### [EXERCISE TASK]
Convert every line of the rows below into a JSON list of strings, with one string per line and blank lines omitted.

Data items
-=-=-=-=-
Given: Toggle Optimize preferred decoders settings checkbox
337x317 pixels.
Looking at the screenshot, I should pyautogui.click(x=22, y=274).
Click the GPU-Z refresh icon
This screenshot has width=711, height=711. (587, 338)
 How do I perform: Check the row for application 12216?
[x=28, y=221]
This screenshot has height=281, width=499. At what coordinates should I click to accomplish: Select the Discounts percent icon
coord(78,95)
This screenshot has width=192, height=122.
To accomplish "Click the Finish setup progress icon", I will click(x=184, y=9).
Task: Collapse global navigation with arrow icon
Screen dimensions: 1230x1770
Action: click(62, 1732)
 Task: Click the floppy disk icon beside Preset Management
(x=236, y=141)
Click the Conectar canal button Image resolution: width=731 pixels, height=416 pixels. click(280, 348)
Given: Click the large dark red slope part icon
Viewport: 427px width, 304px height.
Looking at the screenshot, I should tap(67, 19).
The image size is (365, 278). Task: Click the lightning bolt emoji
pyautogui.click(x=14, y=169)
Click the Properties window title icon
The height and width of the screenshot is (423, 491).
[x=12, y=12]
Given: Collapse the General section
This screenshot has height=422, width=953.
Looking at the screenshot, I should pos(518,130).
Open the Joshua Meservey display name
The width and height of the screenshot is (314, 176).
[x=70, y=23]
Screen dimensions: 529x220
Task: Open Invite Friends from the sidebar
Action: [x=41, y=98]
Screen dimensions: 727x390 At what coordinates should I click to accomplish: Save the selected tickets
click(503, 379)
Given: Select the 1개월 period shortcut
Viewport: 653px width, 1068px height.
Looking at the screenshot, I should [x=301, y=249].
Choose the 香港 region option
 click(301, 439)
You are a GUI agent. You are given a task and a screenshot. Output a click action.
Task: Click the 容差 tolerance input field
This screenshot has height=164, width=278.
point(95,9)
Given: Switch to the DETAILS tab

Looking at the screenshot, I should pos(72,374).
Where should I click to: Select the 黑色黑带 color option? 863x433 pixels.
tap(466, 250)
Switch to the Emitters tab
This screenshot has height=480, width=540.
-=-=-=-=-
### [REPLY TO THE TASK]
[
  "Given: Toggle Optimize preferred decoders settings checkbox",
  "337x317 pixels.",
  "Looking at the screenshot, I should pyautogui.click(x=22, y=274).",
  "Click the GPU-Z refresh icon",
  "This screenshot has width=711, height=711. (587, 338)",
  " How do I perform: Check the row for application 12216?",
  "[x=28, y=221]",
  "This screenshot has height=281, width=499. At what coordinates should I click to accomplish: Select the Discounts percent icon",
  "coord(78,95)",
  "This screenshot has width=192, height=122.",
  "To accomplish \"Click the Finish setup progress icon\", I will click(x=184, y=9).",
  "Task: Collapse global navigation with arrow icon",
  "Screen dimensions: 1230x1770",
  "Action: click(62, 1732)",
  " Task: Click the floppy disk icon beside Preset Management",
  "(x=236, y=141)",
  "Click the Conectar canal button Image resolution: width=731 pixels, height=416 pixels. click(280, 348)",
  "Given: Click the large dark red slope part icon",
  "Viewport: 427px width, 304px height.",
  "Looking at the screenshot, I should tap(67, 19).",
  "The image size is (365, 278). Task: Click the lightning bolt emoji",
  "pyautogui.click(x=14, y=169)",
  "Click the Properties window title icon",
  "The height and width of the screenshot is (423, 491).",
  "[x=12, y=12]",
  "Given: Collapse the General section",
  "This screenshot has height=422, width=953.",
  "Looking at the screenshot, I should pos(518,130).",
  "Open the Joshua Meservey display name",
  "The width and height of the screenshot is (314, 176).",
  "[x=70, y=23]",
  "Screen dimensions: 529x220",
  "Task: Open Invite Friends from the sidebar",
  "Action: [x=41, y=98]",
  "Screen dimensions: 727x390 At what coordinates should I click to accomplish: Save the selected tickets",
  "click(503, 379)",
  "Given: Select the 1개월 period shortcut",
  "Viewport: 653px width, 1068px height.",
  "Looking at the screenshot, I should [x=301, y=249].",
  "Choose the 香港 region option",
  " click(301, 439)",
  "You are a GUI agent. You are given a task and a screenshot. Output a click action.",
  "Task: Click the 容差 tolerance input field",
  "This screenshot has height=164, width=278.",
  "point(95,9)",
  "Given: Switch to the DETAILS tab",
  "Looking at the screenshot, I should pos(72,374).",
  "Where should I click to: Select the 黑色黑带 color option? 863x433 pixels.",
  "tap(466, 250)",
  "Switch to the Emitters tab",
  "This screenshot has height=480, width=540."
]